# Frogs & Toads > Budgett's Frogs >  URGENT!-Prolapsed intestine!

## Brett

My Budgett's frog has a prolapsed intestine! What do I do to help the little guy?? Please reply ASAP!

----------


## Colleen/Jerrod

> My Budgett's frog has a prolapsed intestine! What do I do to help the little guy?? Please reply ASAP!


Take him out of his enclosure and place him in a warm bath of De-chlorinated water with 5 drops of honey disoved in the water. Let him soak for 20 minutes or more. Be sure to keep the water warm if possible. You may have to create a hospital tank that has no substrate, that is if you even use substrate for your frog. The Honey bath will help with the swelling. You can then use a Q-tip with the cotton coated in KY Jelly to gentley push the prolaps back in.
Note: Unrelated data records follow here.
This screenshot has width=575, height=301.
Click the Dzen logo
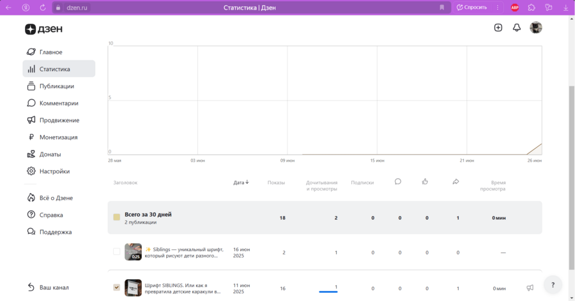coord(43,29)

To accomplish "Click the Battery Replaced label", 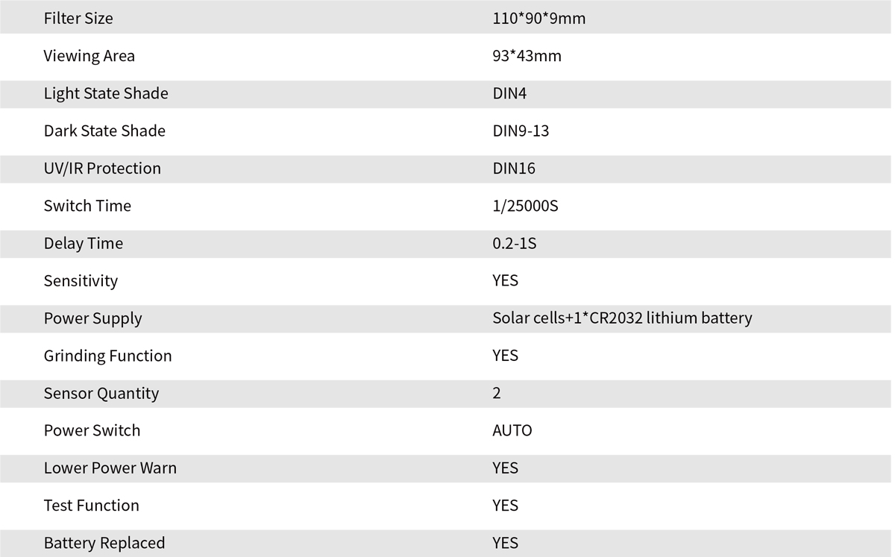I will click(104, 543).
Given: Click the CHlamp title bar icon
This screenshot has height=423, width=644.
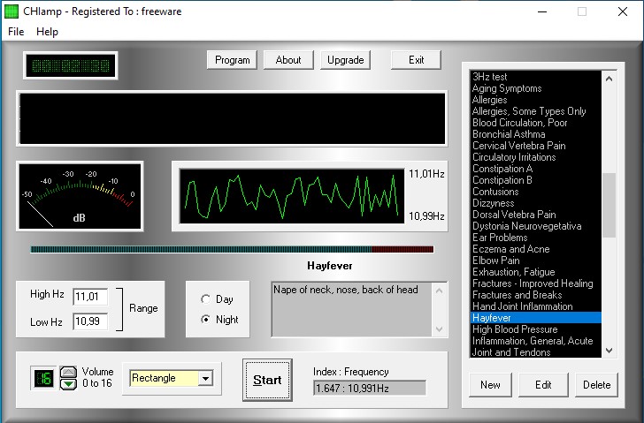Looking at the screenshot, I should tap(12, 11).
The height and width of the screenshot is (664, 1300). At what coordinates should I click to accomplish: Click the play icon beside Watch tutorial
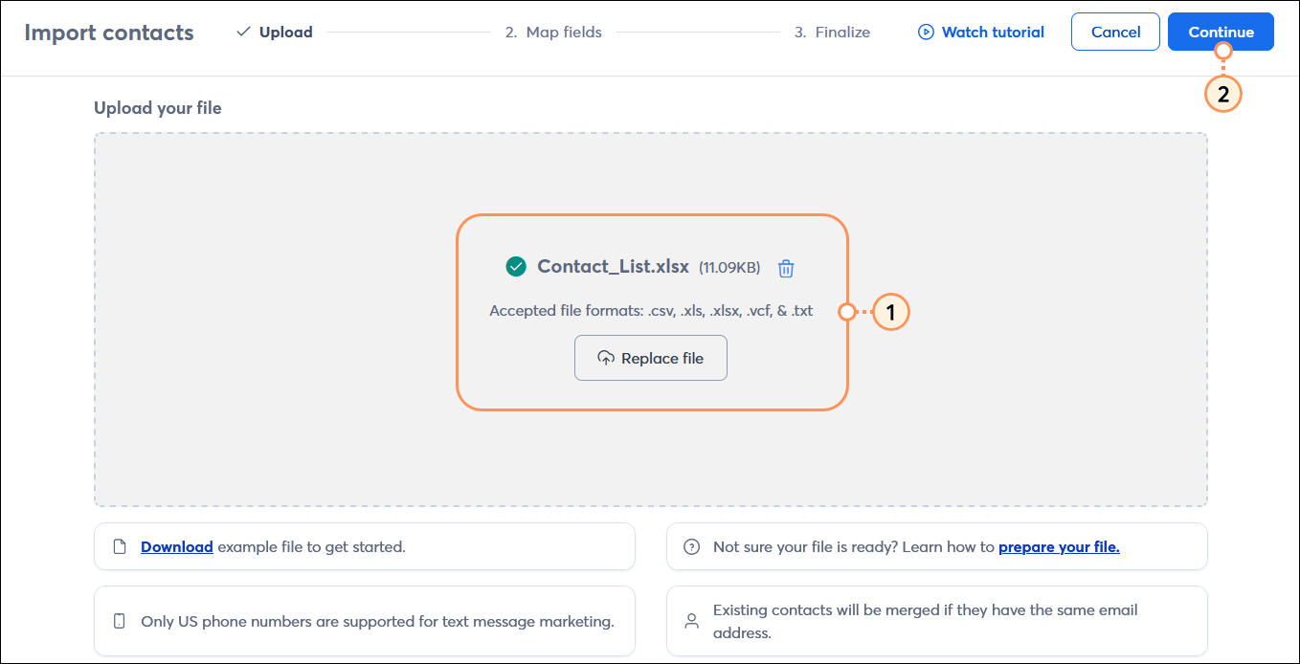[927, 32]
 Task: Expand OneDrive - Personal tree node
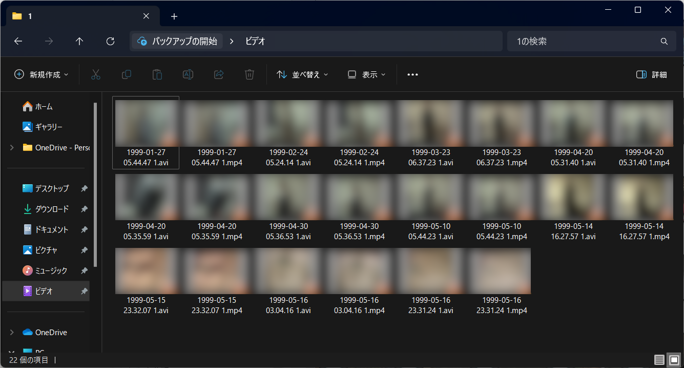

I do not own a Budgetts and am no expert, but this is how to treat a prolapse inhouse. Try this and keep me posted. Do NOT try to feed him.

----------

Teh Frog Whisperer

----------


## Brett

I tried what you told me to do, and it worked! Thank you very much! :P

----------


## Colleen/Jerrod

> I tried what you told me to do, and it worked! Thank you very much! :P


You're welcome. Keep a close eye on him.

----------


## frogmadmeg

hope he gets better
best wishes meg x

----------


## Don

You need to change meals for him for a while.  Use ground up earthworms, mealworms or superworms (without heads) and syringe feed.  Softer and easier to eat and pass the better since it can reoccur.  I also believe you should wait a week before feeding any meal.

----------